▶ _TASK DIRECTIONS_:
Retype exactly what runs from the first line of the data to the line with "Task: Switch to the Headers (10) request tab", keeping both of those lines and skipping pictures.

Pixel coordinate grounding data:

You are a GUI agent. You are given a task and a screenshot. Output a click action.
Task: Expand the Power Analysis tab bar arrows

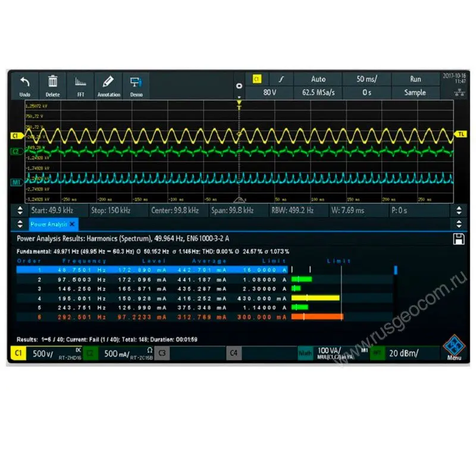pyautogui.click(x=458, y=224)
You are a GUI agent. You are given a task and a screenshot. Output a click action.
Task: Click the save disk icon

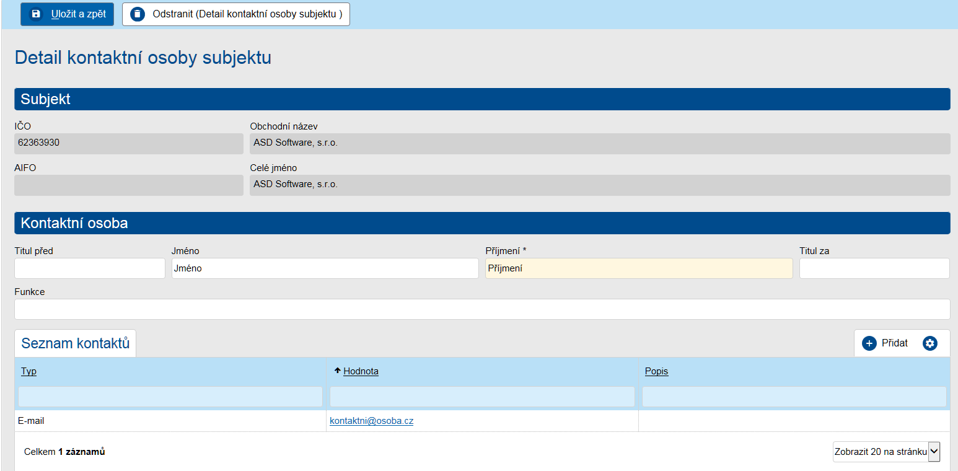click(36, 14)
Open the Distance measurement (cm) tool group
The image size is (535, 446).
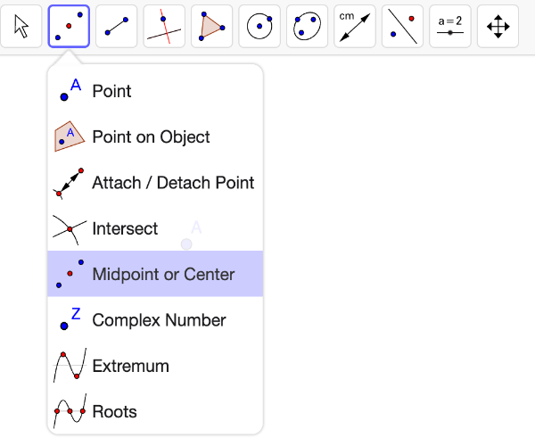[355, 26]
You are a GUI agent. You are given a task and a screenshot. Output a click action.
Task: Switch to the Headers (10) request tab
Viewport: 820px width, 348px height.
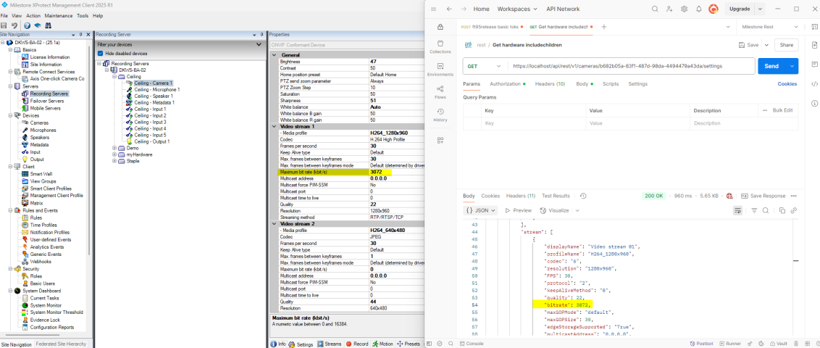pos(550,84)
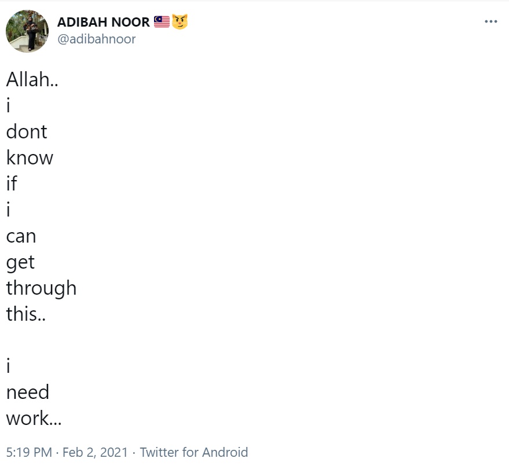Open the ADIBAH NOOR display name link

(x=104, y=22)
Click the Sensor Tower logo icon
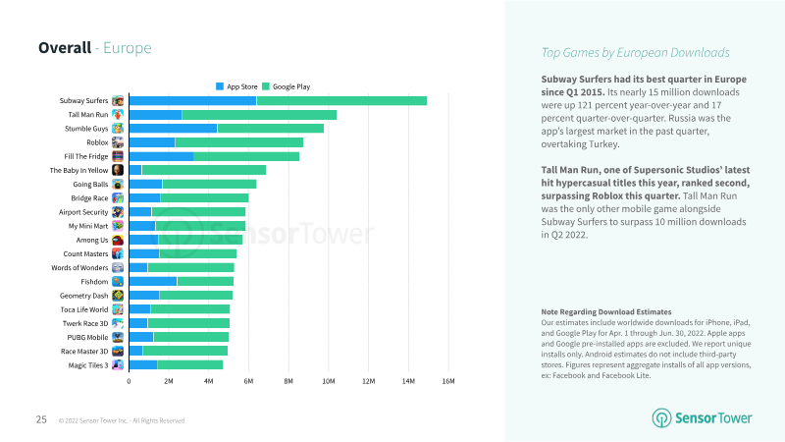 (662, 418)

▶ _ANSWER BELOW_:
You are a GUI agent. You are given a task and a screenshot. Output a click action.
Task: Expand the Power Analysis tab bar arrows

pyautogui.click(x=458, y=224)
You are a GUI agent. You are given a task and a screenshot. Output a click action.
Task: Click the save disk icon

click(36, 14)
Open the Distance measurement (cm) tool group
The image size is (535, 446).
[355, 26]
You are a GUI agent. You are given a task and a screenshot. Output a click action.
Task: Switch to the Headers (10) request tab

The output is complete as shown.